Словом, два скучных монументальных спектакля уже совершенно давали театру право принадлежать к академическим, в список которых их под шумок включил Луначарский: другая дотация государства, другие пайки.

Таиров благодеяние принял, да он и сам его хотел, но потом всю жизнь возмущался, что никакой Камерный театр не академический, разве что на бумаге.

Но факт остается фактом: театр Мейерхольда оставался на кооперативных началах, добывая себе хлеб у пролетарского зрителя сам, Таирову же досталась материнская грудь государства, то бишь Луначарского.

Театр постепенно начал погребать себя под собственным формальным мастерством. Теперь их, действительно, ругали охотно и заслуженно. Вокруг шла жизнь, к которой они были непричастны.

Театры метались в поисках новой драматургии, пытались понять, чего хочет от них революция, отрабатывали свое существование в поте лица. Многим из них эти поиски, действительно, были интересны, Мейерхольд поставил «Великодушного рогоносца», Грановский — «Ночь на старом рынке», Вахтангов, уже умирая, — «Гадибука». Результаты были взъерошенные, трепетные, какие-то убедительно новые, а Таиров продвигался, как ледокол, разбивая льды на пути к малопонятной цели.

Вот упрямец! Жаль, нельзя узнать — откуда бралось столько упрямства и терпения, откуда человек знает, что его ждет что-то важное впереди.

Он пробивался к «Федре». Каждый вечер в «Адриенне Лекуврер» Коонен произносила монолог из «Федры» Расина, и каждый вечер к концу этого монолога Таировым начинало овладевать смутное беспокойство, что он опять что-то пропустил. Или забыл что-то?

Он был устроен так, что каждый совершенный им поступок диктовал следующий, не мог быть пропущен, он был фатально логичен, всегда совершал поступок конкретно для чего-то, вот еще бы понять для чего.

В искусстве, как в жизни, такое бывает, вглядываешься в знакомое лицо, пытаешься понять, кого оно тебе напоминает, чтобы знать, как себя вести, и только в последнюю минуту, когда оно уже грозит исчезнуть, вскрикиваешь:

— Да ведь это…

Конечно, это Коонен-Федра.

И несмотря на то, что даже поклонники Камерного, опытные мастера из других театров бросились убеждать Таирова, что она надорвется в этой роли — сама Сара Бернар боялась выходить на сцену в «Федре», и однажды на гастролях в Америке так и не вышла, — Таиров решил: Коонен — Федра, и это решено. И так же, как не было сомнений у самой Алисы, что она сыграет любую самую сложную трагическую роль, так не было никаких сомнений в ней у Таирова.

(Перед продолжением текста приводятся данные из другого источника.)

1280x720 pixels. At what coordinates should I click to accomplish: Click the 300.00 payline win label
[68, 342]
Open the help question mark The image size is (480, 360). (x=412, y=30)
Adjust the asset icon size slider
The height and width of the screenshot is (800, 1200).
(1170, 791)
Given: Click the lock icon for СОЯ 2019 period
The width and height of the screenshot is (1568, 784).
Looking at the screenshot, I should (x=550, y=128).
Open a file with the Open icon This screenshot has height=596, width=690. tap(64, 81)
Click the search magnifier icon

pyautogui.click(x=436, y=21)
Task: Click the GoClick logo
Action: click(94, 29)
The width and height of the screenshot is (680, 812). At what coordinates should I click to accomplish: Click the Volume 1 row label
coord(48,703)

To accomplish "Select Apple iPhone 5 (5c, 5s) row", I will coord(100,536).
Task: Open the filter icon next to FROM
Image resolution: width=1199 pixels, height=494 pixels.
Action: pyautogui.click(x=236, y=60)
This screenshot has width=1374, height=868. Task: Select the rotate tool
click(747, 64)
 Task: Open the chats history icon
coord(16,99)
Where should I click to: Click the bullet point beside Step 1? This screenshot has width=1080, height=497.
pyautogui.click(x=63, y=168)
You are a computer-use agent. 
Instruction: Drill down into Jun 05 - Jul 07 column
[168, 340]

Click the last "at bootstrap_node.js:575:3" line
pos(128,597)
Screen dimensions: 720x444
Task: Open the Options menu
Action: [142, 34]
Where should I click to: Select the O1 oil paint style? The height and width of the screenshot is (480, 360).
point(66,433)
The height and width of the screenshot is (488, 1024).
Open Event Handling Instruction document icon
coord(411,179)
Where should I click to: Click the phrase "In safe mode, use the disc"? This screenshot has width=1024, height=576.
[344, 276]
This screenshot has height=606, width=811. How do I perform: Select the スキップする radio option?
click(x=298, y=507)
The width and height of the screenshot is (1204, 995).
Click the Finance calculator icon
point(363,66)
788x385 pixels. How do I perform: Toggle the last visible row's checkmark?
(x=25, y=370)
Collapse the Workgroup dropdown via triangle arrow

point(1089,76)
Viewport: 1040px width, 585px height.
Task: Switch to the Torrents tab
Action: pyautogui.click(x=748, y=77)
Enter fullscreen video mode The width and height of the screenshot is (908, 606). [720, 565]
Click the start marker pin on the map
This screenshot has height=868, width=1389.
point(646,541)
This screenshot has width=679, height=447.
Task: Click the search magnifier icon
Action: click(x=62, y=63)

Коонен-Федра, другая, не эллинская, не микенская, на несколько веков приближенная к залу Расином, но все же та самая царица, раздавленная тайной любовью к своему пасынку, гибнущая под бременем любви.

И, как всегда, оправданная Таировым.

— Федра значит «светлая», — любил повторять он. А это означало Коонен — светлая.

Виолен в «Благовещенье» погибает от любви, Джульетта, Федра. Все, что делал Таиров для Коонен, было всегда о любви.

Он был силен в этом чувстве к ней, она была прекрасна в воплощении этого чувства на сцене.

Трудно поверить, что нормальные, рядом с тобой находящиеся люди живут такими страстями, на такой высоте интереса друг к другу.

Камерный театр реформирован их любовью. Он менялся под силой их взаимной творческой страсти. Это только внешне все казалось спокойным, никто не знал, какие мощные сдвиги происходят в душах этих двух людей, решившихся на такое объяснение в любви, как Федра.